The parallels with the story of Henry VIII and Anne Boleyn are intriguing: Anne was clever, politically adept and a born reformer, married to an all-powerful monster. That era inspired the double Booker-winning series of novels by Hilary Mantel and the BBC drama Wolf Hall, as well as a sumptuously lurid retelling in The Tudors.

The Great might have been just as good. The characters, the tensions, the history are all there for the taking. But writer Tony McNamara (Oscar-nominated for The Favourite, starring Olivia Colman as Queen Anne) made a deliberate decision to discard all that.

The show is subtitled ‘An occasionally true story’. His researchers were mostly ignored. He said: ‘Someone would go and find out what actually happened, and then we’d go, ‘OK, that’s great, the rest we can not worry about’… an organic mix of truth and fiction.’

Any writer who can use a phrase like ‘an organic mix’ shouldn’t be allowed anywhere near the dialogue for a costume drama.

McNamara strives for one-liners, and occasionally achieves one: ‘Most of the women in court,’ remarks Georgina, ‘have tongues in the shape of a cat o’ nine tails.’ Too much of the rest sounds like teenage put-downs on Facebook.

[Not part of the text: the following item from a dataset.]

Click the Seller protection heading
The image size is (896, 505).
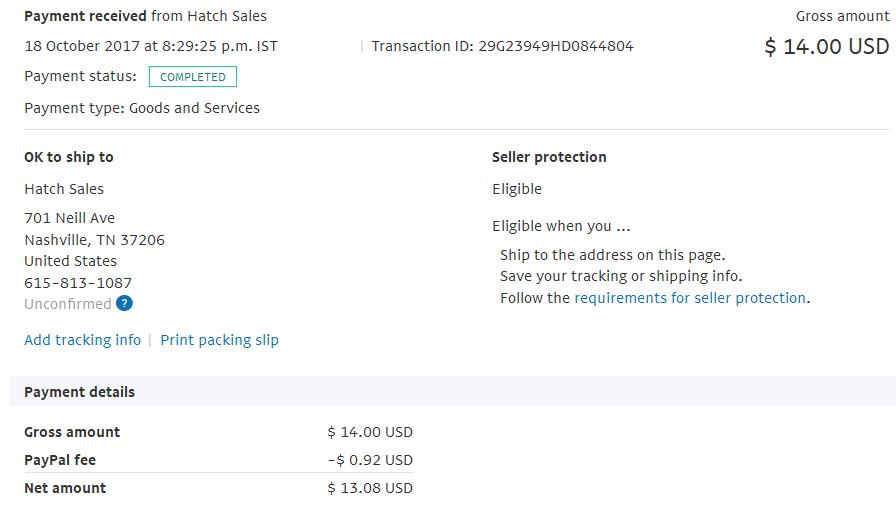click(549, 157)
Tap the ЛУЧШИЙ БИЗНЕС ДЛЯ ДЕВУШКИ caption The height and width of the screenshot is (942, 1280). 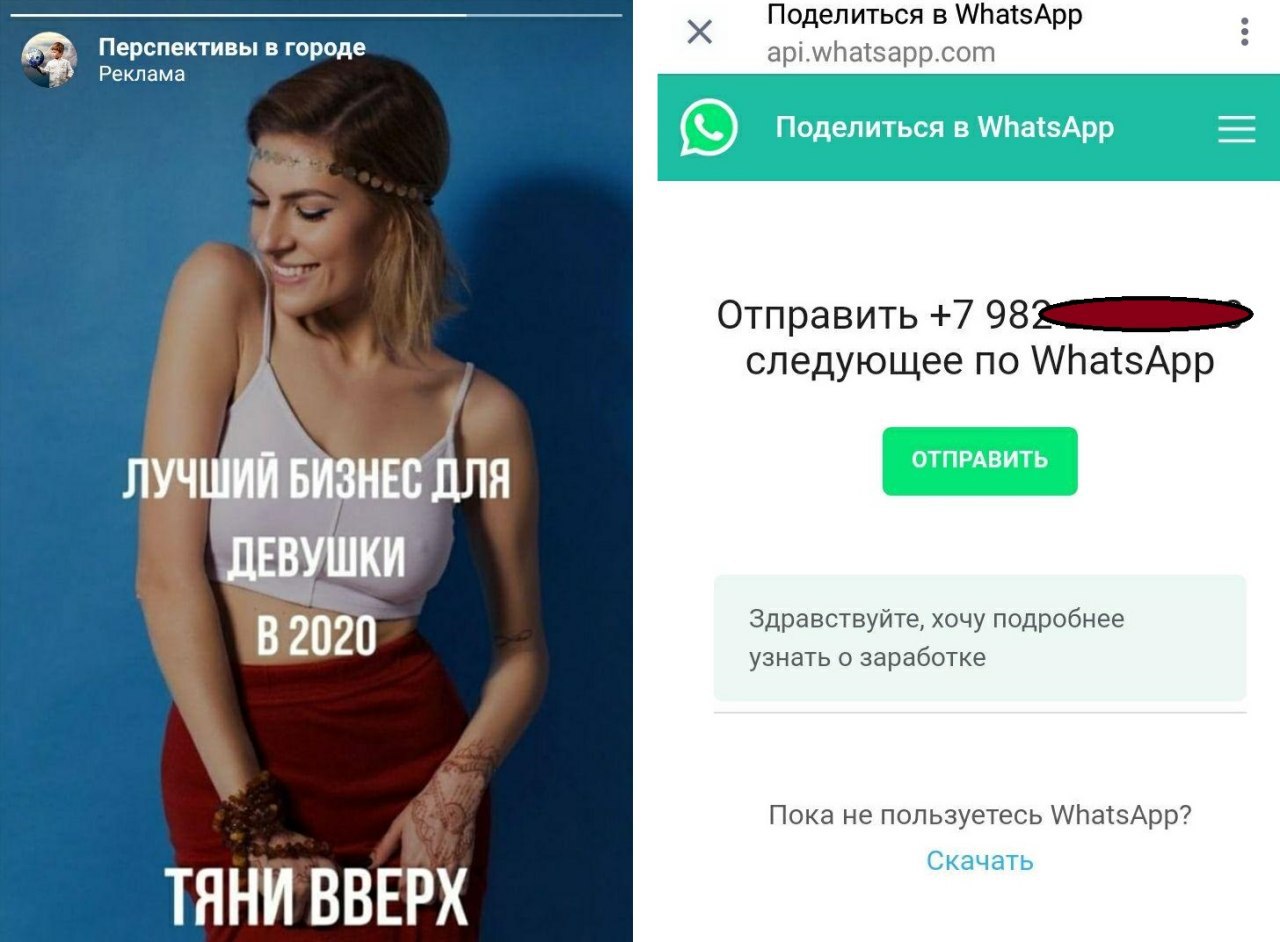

Peter’s first remark, on meeting his fiancee, is, ‘You smell funny.’ She points out she has travelled a long way. ‘Let’s hope that’s it,’ he shrugs. After their first breakfast together, he orders a servant to ‘take the empress to the other women to speak of hats’.

But at least those lines can be quoted in a family newspaper. Much of his other dialogue is just outbursts of swearing.

And of course, there is the endless 21st century therapy-speak. Poor cuckolded Grigor (Gwilym Lee) sighs: ‘Marriage is a struggle on a number of levels.’

Every minute of this dross was a struggle. ‘You’re so judgmental,’ Peter tells Catherine after punching her. ‘You might want to look at that.’ I’m being, like, so judgmental, but The Great is totally… you know, meh.